Victims' families seeking justice were not only confronted by NATO’s denial; even worse, their own government has not yet recognized the killing of their loved ones and the destruction of their homes. This, of course. could only make their quest for justice harder and far more complicated. All victims’ families would like to know why their homes were targeted and their loved ones were killed. Libya’s successive governments since October 2011 never publicly admitted the mere existence of civilian death as result of NATO airstrikes. Although encouraged by various rights groups, they never took up the matter with other states who took part in the war in Libya to find out why noncombatant civilians were killed. 

To add insult to injury, the issue is a big taboo in the new Libya since NATO intervened in support of the rebels. Raising the subject in Libya today at any level could land you in trouble. The moment you do you are labeled as pro-Gadhafi, meaning you are against the “February revolution.” Such label is a very serious accusation for which you could pay dearly.

At the nongovernmental level victims’ families are not any luckier in their search for the truth. Although Libya today has hundreds of NGOs, enjoying generous support from  the government, not a single one of them that deals with the tragedy of NATO victims has been allowed to operate openly. The only voices seeking justice for NATO’s victims are their families and almost all coordination among them is done in complete secrecy and mostly handled by individuals outside Libya, for fear of reprisals from the various militias known as “Thwar,” who are only grateful to NATO.

The public has long since completely forgotten the matter thanks to Libya’s newfound free media, which hardly raise the matter, completely ignoring NATO’s role and the civilian casualties it caused. The General National Conference, or GNC, Libya’s transitional legislature, has never discussed the matter.

Deepening the agony even further is that the new Libya has a ministry called the Ministry of Martyrs and the Missing, caring for those who fought the Gadhafi regime, offering them medical care as well as a whole range of other benefits, including financial compensation. However, NATO victims are excluded from any benefit, whether it be simple psychological support, financial compensation or subsidized housing for those who lost their homes in the raids. According to an employee in the ministry, “NATO victims for us do not exist.”

It is shameful and socially dividing in the new Libya to have such a government department entirely devoted to serving one group of Libyans, however large it is, while excluding others.

This is a naked and open discrimination by the very “revolution” that raised many simple Libyans’ aspiration and expectations.

The new religious authority in the country, represented by the mufti, does not recognize NATO victims as “martyrs,” which meant depriving them of any public sympathy they might otherwise enjoy.
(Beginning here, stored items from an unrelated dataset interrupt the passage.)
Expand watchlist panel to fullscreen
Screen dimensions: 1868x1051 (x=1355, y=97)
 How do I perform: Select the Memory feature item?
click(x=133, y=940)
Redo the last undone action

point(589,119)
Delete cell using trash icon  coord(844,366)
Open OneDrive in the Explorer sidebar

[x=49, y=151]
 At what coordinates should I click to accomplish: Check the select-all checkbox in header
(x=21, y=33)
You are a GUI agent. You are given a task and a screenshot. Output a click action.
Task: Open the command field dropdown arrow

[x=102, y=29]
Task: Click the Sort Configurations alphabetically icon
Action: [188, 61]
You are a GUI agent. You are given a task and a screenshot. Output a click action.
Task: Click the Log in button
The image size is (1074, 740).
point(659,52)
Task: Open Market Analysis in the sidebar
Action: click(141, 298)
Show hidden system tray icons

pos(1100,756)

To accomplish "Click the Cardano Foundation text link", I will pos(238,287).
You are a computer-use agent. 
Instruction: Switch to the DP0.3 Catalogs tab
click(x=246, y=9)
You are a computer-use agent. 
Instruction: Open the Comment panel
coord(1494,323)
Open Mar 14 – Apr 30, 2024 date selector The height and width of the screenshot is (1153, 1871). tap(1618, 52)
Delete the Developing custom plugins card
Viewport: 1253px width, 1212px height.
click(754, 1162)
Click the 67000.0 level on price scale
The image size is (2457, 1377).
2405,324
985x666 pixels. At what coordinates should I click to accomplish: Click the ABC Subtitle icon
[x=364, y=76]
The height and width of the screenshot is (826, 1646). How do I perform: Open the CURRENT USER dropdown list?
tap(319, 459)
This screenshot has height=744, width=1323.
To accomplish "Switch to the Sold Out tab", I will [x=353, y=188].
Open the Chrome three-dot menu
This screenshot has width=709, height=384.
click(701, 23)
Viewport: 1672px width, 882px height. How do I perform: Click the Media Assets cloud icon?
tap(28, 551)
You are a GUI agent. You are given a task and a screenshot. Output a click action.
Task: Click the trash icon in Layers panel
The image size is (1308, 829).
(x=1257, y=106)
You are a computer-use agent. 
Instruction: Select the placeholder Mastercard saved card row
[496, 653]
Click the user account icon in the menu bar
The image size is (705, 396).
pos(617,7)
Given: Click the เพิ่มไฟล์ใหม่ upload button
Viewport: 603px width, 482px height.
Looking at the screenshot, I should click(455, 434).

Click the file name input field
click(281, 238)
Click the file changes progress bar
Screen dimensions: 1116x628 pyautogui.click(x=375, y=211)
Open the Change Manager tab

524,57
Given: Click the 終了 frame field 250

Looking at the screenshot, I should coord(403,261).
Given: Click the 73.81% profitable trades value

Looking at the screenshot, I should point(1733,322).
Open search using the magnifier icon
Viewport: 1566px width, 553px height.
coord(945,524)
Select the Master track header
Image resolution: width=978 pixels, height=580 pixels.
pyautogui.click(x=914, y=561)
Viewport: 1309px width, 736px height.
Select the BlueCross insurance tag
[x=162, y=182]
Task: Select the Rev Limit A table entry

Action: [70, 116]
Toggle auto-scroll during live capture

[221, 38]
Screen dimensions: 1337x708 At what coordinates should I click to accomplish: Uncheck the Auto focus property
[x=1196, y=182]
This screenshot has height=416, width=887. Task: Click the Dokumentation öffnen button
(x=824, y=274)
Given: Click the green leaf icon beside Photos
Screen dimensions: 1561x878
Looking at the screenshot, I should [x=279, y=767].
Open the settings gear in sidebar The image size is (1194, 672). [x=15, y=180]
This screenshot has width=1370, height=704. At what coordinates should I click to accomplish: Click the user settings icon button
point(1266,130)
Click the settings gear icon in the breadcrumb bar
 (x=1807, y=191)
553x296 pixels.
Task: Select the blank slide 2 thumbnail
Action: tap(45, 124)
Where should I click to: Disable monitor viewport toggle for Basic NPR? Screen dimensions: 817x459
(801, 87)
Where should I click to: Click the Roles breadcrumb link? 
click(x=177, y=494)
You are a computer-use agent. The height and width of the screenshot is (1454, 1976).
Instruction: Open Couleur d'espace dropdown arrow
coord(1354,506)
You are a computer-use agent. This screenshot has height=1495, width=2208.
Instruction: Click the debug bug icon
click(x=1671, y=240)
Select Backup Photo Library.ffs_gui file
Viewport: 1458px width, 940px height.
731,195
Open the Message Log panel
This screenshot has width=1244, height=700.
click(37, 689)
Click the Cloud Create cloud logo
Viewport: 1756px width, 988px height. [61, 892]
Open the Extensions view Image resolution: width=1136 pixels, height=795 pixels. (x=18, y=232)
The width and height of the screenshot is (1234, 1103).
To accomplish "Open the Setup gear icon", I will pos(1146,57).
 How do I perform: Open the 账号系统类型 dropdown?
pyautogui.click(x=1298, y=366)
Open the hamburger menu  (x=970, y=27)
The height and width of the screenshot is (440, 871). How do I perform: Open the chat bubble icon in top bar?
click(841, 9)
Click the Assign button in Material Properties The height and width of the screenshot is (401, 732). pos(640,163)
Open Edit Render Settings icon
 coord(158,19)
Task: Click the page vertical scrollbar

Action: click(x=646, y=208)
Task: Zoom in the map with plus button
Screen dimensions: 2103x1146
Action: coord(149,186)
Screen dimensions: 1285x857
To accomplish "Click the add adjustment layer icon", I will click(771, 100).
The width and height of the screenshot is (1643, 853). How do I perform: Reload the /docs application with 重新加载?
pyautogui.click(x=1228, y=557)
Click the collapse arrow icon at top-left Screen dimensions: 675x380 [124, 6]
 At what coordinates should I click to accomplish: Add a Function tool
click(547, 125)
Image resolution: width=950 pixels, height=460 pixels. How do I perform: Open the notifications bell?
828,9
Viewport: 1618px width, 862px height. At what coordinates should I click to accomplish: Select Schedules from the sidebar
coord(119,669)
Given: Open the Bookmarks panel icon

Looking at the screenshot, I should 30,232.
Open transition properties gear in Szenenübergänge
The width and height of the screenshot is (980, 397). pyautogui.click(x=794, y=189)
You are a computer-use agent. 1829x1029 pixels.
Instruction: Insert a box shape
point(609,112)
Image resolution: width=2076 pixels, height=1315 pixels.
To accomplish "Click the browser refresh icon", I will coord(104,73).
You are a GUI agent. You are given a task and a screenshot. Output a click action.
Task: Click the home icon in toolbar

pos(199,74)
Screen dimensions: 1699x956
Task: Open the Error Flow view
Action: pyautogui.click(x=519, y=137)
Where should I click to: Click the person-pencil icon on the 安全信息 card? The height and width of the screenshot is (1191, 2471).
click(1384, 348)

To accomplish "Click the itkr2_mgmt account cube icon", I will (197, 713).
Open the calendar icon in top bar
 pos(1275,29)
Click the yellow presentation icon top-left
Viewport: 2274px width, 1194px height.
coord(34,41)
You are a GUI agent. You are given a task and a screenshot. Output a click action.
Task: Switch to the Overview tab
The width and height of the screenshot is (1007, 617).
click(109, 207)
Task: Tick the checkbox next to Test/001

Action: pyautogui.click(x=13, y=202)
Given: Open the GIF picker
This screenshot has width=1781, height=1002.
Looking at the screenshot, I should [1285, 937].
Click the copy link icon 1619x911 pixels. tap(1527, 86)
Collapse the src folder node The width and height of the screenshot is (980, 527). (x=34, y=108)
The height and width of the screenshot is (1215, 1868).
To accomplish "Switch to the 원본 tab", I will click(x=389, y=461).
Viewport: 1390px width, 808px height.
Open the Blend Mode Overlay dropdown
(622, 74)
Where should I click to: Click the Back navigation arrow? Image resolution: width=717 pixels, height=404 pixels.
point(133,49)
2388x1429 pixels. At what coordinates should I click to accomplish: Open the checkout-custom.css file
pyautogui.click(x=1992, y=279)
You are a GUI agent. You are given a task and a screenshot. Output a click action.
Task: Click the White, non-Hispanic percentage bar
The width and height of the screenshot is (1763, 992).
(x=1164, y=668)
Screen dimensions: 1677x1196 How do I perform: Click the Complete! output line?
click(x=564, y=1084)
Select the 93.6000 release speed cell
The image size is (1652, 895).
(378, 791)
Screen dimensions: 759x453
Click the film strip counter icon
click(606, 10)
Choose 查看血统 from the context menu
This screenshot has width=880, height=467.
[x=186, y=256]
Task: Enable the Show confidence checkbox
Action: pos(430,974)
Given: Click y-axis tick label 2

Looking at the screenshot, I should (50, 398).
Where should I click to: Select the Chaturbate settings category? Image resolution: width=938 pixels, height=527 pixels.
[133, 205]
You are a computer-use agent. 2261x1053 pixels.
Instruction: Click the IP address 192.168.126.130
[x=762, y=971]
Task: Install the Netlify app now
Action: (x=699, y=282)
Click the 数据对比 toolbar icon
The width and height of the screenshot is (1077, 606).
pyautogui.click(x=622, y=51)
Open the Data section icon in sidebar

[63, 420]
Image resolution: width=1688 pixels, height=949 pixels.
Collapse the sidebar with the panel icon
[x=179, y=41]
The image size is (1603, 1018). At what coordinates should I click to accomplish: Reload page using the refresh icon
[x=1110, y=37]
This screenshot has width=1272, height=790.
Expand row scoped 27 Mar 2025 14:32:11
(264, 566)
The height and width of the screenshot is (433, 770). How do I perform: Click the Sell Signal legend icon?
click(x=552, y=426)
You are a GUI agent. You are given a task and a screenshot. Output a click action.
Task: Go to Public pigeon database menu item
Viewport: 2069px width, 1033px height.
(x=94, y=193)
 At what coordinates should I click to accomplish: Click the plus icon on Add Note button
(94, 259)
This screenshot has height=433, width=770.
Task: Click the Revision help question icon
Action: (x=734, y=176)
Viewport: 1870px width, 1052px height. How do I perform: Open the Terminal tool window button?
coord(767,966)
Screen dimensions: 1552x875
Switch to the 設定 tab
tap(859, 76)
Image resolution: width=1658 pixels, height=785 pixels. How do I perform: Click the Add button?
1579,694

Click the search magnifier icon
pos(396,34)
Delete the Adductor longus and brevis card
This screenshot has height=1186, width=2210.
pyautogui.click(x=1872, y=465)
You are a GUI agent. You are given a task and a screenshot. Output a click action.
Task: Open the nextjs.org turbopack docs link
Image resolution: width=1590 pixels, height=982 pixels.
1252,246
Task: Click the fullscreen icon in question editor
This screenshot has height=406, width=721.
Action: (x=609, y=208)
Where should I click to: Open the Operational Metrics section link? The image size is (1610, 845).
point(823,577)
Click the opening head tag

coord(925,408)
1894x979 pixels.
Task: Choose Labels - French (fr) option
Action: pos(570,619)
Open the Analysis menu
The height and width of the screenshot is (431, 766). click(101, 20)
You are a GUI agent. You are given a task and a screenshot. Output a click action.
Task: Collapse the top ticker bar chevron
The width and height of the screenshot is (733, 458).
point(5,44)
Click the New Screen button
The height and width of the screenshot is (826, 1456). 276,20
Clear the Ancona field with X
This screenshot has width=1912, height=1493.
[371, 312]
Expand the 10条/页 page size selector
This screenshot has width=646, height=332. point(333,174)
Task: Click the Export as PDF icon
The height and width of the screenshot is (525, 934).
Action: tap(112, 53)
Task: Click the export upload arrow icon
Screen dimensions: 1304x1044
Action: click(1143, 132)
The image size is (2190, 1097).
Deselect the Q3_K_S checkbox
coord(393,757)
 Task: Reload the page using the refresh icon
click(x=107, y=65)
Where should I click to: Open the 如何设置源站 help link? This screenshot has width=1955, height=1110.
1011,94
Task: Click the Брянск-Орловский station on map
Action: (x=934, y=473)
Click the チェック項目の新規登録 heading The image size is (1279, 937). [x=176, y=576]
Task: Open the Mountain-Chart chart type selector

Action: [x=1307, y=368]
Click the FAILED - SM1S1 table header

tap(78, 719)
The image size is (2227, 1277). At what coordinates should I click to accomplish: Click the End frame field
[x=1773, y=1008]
Millions of Libyans on both sides of the 2011 civil war have opposed NATO’s air campaign against their country; however, this should not make them automatically supporters of the former regime. Even among former rebels, on whose side NATO intervened, there are those who opposed such intervention for fear of the consequences.

If Libya will ever be a sovereign, united country as it used to be, it must face its tragedies, including those who have been killed by NATO. Why should its government bar its citizens from seeking justice as guaranteed to them by international law?